• _Task brief_
Quote each line of the rows below that contains the string "text". A line counts only if its capitalization matches.

• _Task input_
--------------------------------

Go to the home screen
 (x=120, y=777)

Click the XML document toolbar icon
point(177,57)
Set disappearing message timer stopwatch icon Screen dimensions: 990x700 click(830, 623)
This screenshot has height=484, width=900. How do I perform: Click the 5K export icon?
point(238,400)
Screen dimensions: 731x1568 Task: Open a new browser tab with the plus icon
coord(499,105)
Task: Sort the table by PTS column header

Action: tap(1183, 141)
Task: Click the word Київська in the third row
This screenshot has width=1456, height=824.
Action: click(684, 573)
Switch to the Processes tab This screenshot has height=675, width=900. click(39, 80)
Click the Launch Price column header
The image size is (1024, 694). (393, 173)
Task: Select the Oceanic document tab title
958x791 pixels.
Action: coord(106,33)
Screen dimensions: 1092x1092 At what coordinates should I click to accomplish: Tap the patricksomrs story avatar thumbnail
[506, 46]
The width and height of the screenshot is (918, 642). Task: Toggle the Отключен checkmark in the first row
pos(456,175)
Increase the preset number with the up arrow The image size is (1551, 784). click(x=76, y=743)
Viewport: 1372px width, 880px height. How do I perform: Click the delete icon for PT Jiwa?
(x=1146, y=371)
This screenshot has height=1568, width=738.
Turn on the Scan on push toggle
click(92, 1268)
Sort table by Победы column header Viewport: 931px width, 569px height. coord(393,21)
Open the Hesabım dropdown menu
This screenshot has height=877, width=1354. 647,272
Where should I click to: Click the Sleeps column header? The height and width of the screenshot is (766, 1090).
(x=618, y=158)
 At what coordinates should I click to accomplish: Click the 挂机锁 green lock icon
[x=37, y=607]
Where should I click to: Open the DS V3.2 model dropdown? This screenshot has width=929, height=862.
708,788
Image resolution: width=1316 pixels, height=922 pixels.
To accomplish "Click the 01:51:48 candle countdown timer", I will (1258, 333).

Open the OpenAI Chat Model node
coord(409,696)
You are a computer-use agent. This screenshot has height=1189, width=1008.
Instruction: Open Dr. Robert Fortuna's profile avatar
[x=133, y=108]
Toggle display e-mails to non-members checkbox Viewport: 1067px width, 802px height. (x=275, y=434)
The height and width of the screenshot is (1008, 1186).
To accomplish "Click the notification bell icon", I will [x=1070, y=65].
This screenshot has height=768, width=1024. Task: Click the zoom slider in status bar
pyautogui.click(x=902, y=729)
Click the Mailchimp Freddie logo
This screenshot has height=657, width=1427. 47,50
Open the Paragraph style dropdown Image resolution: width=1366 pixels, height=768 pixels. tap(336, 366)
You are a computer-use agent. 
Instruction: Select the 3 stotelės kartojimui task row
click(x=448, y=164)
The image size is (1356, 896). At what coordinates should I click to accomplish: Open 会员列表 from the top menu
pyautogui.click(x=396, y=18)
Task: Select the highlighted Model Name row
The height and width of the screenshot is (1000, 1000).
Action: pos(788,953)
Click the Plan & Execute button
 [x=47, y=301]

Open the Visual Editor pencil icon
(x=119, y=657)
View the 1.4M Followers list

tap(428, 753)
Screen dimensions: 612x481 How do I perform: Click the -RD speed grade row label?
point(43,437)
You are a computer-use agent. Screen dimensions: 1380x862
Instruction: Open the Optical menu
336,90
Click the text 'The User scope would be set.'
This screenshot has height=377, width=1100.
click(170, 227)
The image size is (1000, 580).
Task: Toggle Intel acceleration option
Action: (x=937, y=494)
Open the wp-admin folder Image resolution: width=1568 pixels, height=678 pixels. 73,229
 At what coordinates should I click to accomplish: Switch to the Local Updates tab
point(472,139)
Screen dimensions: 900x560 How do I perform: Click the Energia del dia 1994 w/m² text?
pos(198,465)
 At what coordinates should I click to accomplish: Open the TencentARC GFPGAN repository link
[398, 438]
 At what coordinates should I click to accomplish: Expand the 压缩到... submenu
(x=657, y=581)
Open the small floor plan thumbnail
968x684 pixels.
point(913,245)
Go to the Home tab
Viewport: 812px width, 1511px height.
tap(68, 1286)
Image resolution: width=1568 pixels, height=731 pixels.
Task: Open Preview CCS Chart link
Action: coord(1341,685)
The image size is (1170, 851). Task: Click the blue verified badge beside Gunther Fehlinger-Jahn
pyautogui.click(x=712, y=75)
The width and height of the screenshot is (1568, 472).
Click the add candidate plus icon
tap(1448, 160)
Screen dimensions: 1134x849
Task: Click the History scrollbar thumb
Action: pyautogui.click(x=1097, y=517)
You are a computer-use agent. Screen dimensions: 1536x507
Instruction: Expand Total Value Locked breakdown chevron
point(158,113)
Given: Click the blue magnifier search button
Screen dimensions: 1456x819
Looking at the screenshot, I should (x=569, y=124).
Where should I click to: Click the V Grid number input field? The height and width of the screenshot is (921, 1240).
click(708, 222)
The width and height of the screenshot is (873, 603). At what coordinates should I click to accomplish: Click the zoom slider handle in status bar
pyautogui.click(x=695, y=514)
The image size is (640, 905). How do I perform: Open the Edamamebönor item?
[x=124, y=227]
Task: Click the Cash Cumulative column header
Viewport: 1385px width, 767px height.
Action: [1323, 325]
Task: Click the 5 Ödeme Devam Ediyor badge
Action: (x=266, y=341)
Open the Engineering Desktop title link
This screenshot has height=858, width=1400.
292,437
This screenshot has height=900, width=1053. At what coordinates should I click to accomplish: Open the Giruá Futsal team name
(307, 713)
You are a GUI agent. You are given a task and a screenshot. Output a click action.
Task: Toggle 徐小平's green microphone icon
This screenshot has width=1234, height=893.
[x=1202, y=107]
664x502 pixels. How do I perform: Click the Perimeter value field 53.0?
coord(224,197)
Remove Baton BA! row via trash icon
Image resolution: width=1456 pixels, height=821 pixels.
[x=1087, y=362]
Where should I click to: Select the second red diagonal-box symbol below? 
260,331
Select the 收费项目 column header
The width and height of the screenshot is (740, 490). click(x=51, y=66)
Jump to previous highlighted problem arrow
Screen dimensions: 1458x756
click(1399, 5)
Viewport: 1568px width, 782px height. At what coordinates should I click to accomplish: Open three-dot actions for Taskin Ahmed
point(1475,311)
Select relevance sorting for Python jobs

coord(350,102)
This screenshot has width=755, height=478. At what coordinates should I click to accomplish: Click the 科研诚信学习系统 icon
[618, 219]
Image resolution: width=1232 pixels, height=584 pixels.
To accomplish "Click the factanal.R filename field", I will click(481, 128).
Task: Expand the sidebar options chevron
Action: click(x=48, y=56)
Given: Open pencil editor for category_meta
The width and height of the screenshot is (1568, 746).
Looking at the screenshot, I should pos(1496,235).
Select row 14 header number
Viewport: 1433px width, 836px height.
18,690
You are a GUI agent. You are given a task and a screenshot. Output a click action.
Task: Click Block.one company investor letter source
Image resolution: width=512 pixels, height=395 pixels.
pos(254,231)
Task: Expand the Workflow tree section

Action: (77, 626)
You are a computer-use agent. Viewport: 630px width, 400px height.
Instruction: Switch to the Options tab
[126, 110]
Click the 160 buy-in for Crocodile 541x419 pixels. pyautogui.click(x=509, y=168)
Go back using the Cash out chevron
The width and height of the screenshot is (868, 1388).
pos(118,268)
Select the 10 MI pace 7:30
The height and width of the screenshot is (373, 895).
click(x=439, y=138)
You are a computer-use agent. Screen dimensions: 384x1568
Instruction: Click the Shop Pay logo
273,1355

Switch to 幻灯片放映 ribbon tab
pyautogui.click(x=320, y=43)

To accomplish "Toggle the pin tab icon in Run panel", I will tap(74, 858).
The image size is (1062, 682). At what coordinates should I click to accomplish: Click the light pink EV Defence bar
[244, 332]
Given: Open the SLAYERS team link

--------------------------------

• _Exercise output_
Click the text 'The User scope would be set.'
Screen dimensions: 900x560 How do I perform: Click the Energia del dia 1994 w/m² text?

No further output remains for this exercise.